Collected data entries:
....................
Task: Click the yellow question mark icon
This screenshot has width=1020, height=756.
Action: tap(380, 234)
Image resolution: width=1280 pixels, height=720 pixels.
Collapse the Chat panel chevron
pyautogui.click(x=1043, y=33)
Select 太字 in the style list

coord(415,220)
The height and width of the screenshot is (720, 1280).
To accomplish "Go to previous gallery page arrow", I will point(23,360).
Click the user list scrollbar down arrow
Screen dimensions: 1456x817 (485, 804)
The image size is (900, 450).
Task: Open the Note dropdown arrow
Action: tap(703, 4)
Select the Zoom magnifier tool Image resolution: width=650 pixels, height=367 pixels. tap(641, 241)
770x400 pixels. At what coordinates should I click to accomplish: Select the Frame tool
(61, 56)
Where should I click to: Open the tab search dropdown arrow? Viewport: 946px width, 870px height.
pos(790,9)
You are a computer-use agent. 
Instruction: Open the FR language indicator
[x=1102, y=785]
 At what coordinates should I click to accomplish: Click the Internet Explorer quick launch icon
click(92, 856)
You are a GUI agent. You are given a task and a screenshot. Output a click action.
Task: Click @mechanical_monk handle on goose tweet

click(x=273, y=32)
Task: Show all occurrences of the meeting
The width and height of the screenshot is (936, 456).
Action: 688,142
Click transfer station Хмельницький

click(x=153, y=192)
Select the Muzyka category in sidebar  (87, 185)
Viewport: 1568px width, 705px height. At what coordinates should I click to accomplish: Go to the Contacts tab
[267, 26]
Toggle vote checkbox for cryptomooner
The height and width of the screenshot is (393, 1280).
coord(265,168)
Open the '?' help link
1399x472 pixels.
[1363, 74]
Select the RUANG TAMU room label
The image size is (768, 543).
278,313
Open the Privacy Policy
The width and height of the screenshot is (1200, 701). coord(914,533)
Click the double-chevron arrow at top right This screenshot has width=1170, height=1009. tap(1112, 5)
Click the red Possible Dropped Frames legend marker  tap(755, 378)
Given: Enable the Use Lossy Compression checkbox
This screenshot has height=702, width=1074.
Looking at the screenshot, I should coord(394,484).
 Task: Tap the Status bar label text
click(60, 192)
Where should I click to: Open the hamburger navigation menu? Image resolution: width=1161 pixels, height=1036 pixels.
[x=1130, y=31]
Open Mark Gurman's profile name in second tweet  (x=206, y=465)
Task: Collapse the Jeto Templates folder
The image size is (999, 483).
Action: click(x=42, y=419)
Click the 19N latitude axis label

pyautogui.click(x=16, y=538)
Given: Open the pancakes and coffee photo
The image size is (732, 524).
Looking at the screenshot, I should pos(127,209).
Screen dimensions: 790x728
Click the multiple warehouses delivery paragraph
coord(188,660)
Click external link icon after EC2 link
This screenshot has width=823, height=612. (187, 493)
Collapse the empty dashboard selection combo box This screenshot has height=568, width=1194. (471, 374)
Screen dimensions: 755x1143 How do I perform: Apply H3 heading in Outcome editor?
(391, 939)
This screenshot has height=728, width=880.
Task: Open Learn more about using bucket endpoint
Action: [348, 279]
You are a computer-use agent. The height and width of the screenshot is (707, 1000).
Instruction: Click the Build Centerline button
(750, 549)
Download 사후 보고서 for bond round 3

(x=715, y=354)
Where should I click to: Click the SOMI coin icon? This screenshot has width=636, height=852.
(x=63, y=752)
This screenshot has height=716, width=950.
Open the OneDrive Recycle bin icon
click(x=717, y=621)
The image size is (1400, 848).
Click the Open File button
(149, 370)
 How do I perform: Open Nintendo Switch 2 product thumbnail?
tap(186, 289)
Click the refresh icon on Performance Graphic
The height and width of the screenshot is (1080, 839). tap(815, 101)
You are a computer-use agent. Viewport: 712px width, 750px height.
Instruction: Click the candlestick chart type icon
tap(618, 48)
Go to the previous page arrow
....................
* WHAT NEEDS TO BE DONE
Transcribe the records above exactly.

* WRITTEN ANSWER
Task: Click the yellow question mark icon
This screenshot has width=1020, height=756.
Action: tap(380, 234)
Image resolution: width=1280 pixels, height=720 pixels.
Collapse the Chat panel chevron
pyautogui.click(x=1043, y=33)
Select 太字 in the style list

coord(415,220)
The height and width of the screenshot is (720, 1280).
To accomplish "Go to previous gallery page arrow", I will point(23,360).
Click the user list scrollbar down arrow
Screen dimensions: 1456x817 (485, 804)
The image size is (900, 450).
Task: Open the Note dropdown arrow
Action: tap(703, 4)
Select the Zoom magnifier tool Image resolution: width=650 pixels, height=367 pixels. tap(641, 241)
770x400 pixels. At what coordinates should I click to accomplish: Select the Frame tool
(61, 56)
Where should I click to: Open the tab search dropdown arrow? Viewport: 946px width, 870px height.
pos(790,9)
You are a computer-use agent. 
Instruction: Open the FR language indicator
[x=1102, y=785]
 At what coordinates should I click to accomplish: Click the Internet Explorer quick launch icon
click(92, 856)
You are a GUI agent. You are given a task and a screenshot. Output a click action.
Task: Click @mechanical_monk handle on goose tweet

click(x=273, y=32)
Task: Show all occurrences of the meeting
The width and height of the screenshot is (936, 456).
Action: 688,142
Click transfer station Хмельницький

click(x=153, y=192)
Select the Muzyka category in sidebar  (87, 185)
Viewport: 1568px width, 705px height. At what coordinates should I click to accomplish: Go to the Contacts tab
[267, 26]
Toggle vote checkbox for cryptomooner
The height and width of the screenshot is (393, 1280).
coord(265,168)
Open the '?' help link
1399x472 pixels.
[1363, 74]
Select the RUANG TAMU room label
The image size is (768, 543).
278,313
Open the Privacy Policy
The width and height of the screenshot is (1200, 701). coord(914,533)
Click the double-chevron arrow at top right This screenshot has width=1170, height=1009. tap(1112, 5)
Click the red Possible Dropped Frames legend marker  tap(755, 378)
Given: Enable the Use Lossy Compression checkbox
This screenshot has height=702, width=1074.
Looking at the screenshot, I should coord(394,484).
 Task: Tap the Status bar label text
click(60, 192)
Where should I click to: Open the hamburger navigation menu? Image resolution: width=1161 pixels, height=1036 pixels.
[x=1130, y=31]
Open Mark Gurman's profile name in second tweet  (x=206, y=465)
Task: Collapse the Jeto Templates folder
The image size is (999, 483).
Action: click(x=42, y=419)
Click the 19N latitude axis label

pyautogui.click(x=16, y=538)
Given: Open the pancakes and coffee photo
The image size is (732, 524).
Looking at the screenshot, I should pos(127,209).
Screen dimensions: 790x728
Click the multiple warehouses delivery paragraph
coord(188,660)
Click external link icon after EC2 link
This screenshot has width=823, height=612. (187, 493)
Collapse the empty dashboard selection combo box This screenshot has height=568, width=1194. (471, 374)
Screen dimensions: 755x1143 How do I perform: Apply H3 heading in Outcome editor?
(391, 939)
This screenshot has height=728, width=880.
Task: Open Learn more about using bucket endpoint
Action: [348, 279]
You are a computer-use agent. The height and width of the screenshot is (707, 1000).
Instruction: Click the Build Centerline button
(750, 549)
Download 사후 보고서 for bond round 3

(x=715, y=354)
Where should I click to: Click the SOMI coin icon? This screenshot has width=636, height=852.
(x=63, y=752)
This screenshot has height=716, width=950.
Open the OneDrive Recycle bin icon
click(x=717, y=621)
The image size is (1400, 848).
Click the Open File button
(149, 370)
 How do I perform: Open Nintendo Switch 2 product thumbnail?
tap(186, 289)
Click the refresh icon on Performance Graphic
The height and width of the screenshot is (1080, 839). tap(815, 101)
You are a computer-use agent. Viewport: 712px width, 750px height.
Instruction: Click the candlestick chart type icon
tap(618, 48)
Go to the previous page arrow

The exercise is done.